Of course, these couple of large companies don’t represent everybody who is interested in providing online video, and so they are just another faction to deal with for the issue. For example, FilmOn X recently got a court order allowing them to buy video as a regulated video provider and in the past Aereo had asked for the same thing.
A lot of the issue boils down to companies that want to put local networks online or else deliver them in some non-traditional way as was being done by FilmOnX or Aereo. These kind of providers are seeking to get the ability to force the local network stations to negotiate local retransmission agreements with them. Under current law the stations are not required to do so and are, in fact, refusing to do so.
The FCC is in a tough spot here because they don’t have a full quiver of tools at their disposal. The FCC’s hands are very much tied by the various sets of cable laws that have been passed by Congress over the years – the rules that define who is and is not a cable company, and more importantly, the rules and obligations of being a cable company. It will be interesting to see how much the FCC thinks it can stretch those rules to fit the situation of online programming, which was never anticipated in the rules.
I can certainly understand why the large companies mentioned above don’t want to be cable companies, because there are pages and pages of rules about what that means; the FCC is unlikely to be able to grant a company just a few of those rules without also requiring ones that these companies don’t want.
For example, the current cable law defines required tiers of service. Cable companies must have at least a basic and an expanded basic tier, and those are very narrowly defined. A basic tier includes all of the ‘must-carry’ local networks and the expanded basic carries all of the things we think of as cable channels.
I think what the FCC has in mind is a set of rules that require programmers to negotiate in good faith with online companies that want to buy their content. Certainly any company that wants to put content online today is completely at the mercy of programmers saying yes or no to giving them the content they want to carry. And there is nothing from stopping the programmers from changing their mind if they see an OTT company being more successful than they like.

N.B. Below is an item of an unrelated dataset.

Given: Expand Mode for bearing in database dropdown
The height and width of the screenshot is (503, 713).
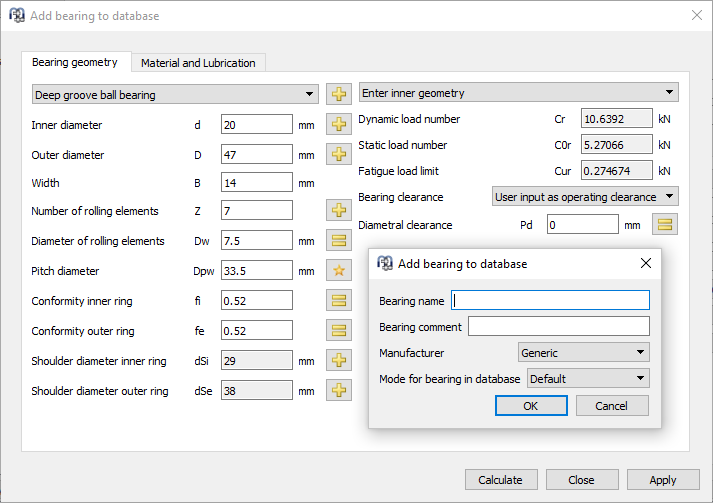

So I would think that even Amazon, Apple, and Microsoft would like the ability to force the programmers to negotiate with them, but they obviously don’t want other FCC rules that they think will come along with that ability. Of course, these are very large companies with deep pockets and one has to imagine that they get a fairly decent hearing when they talk to programmers. The FCC’s real concern is not these giant companies, but companies smaller than them who don’t have any ability to force the programmers to even talk to them. I think the FCC believes that if online content is to be successful that there ought to be widespread competition and innovation online, not just content provided by a few giant tech companies along with other huge companies like Verizon.
Today the programmers have most of the power in the industry. They are making a huge amount of money from the mega-subscription models where all of their content is forced upon US cable companies. And they have no reason to become more reasonable because most of them are seeing gigantic growth in selling content overseas, so they have no real reason to upset the cart in the US market.
If online content is to become a vibrant alternative and not just be expensive packages foisted on the public by a small group of huge corporations, then something has to change. I just don’t know how much the FCC can do realistically considering how they are hamstrung by the current cable laws.